(Beginning of Records provided)
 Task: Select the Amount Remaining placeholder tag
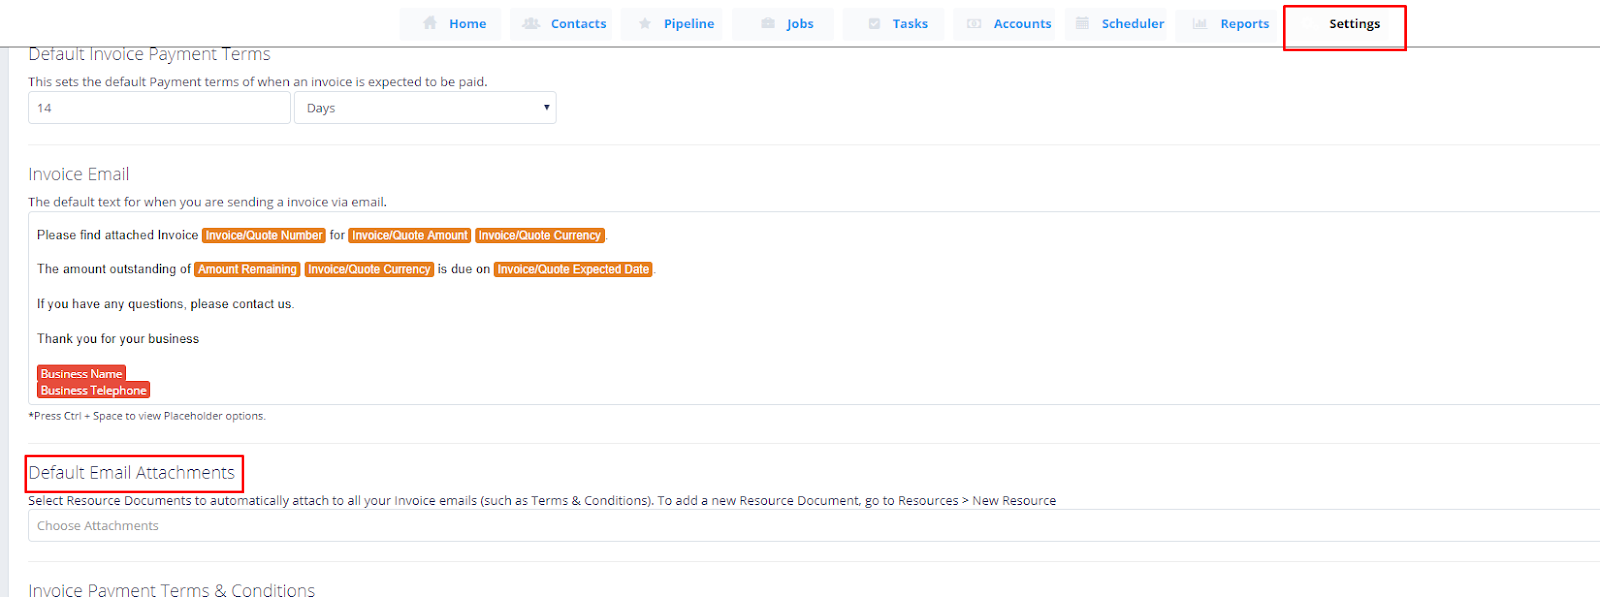247,270
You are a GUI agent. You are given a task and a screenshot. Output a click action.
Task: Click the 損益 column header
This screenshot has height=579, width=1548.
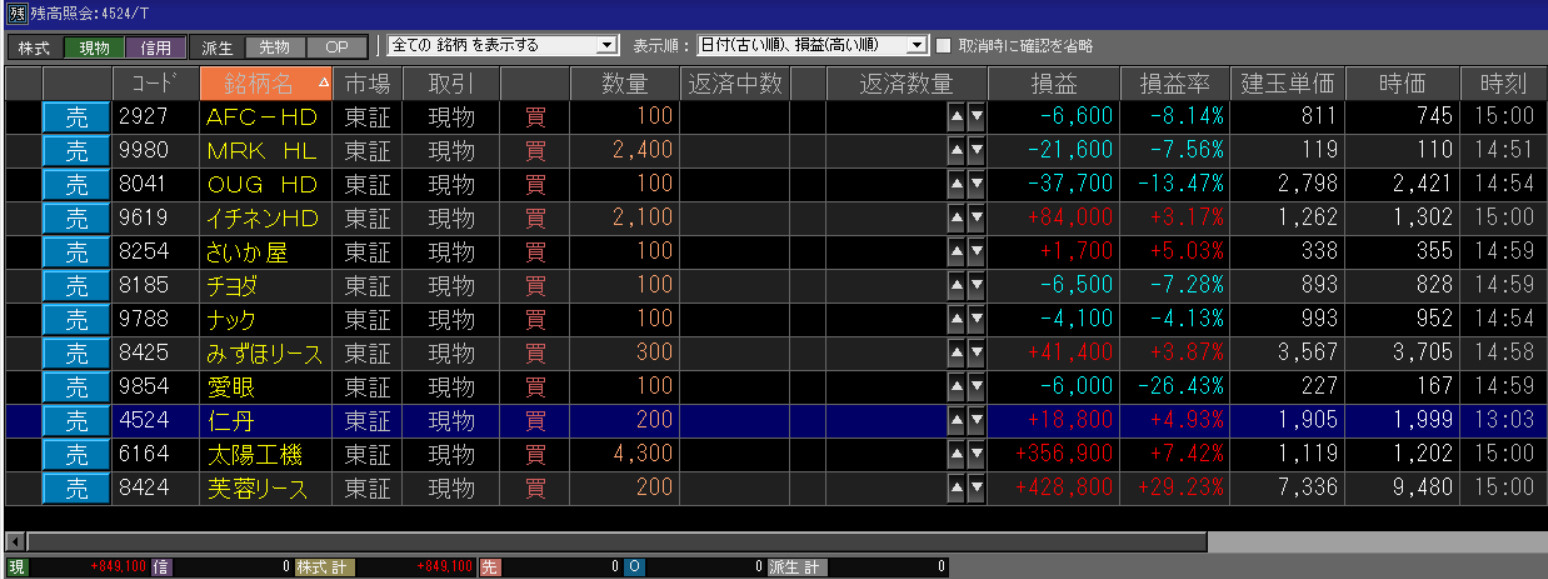[x=1053, y=83]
(End of Records provided)
[Task brief]
Every line of the material must be repeated exactly; pictures stay out.

[Response]
 Task: Select the Amount Remaining placeholder tag
247,270
You are a GUI agent. You are given a task and a screenshot. Output a click action.
Task: Click the 損益 column header
This screenshot has height=579, width=1548.
[x=1053, y=83]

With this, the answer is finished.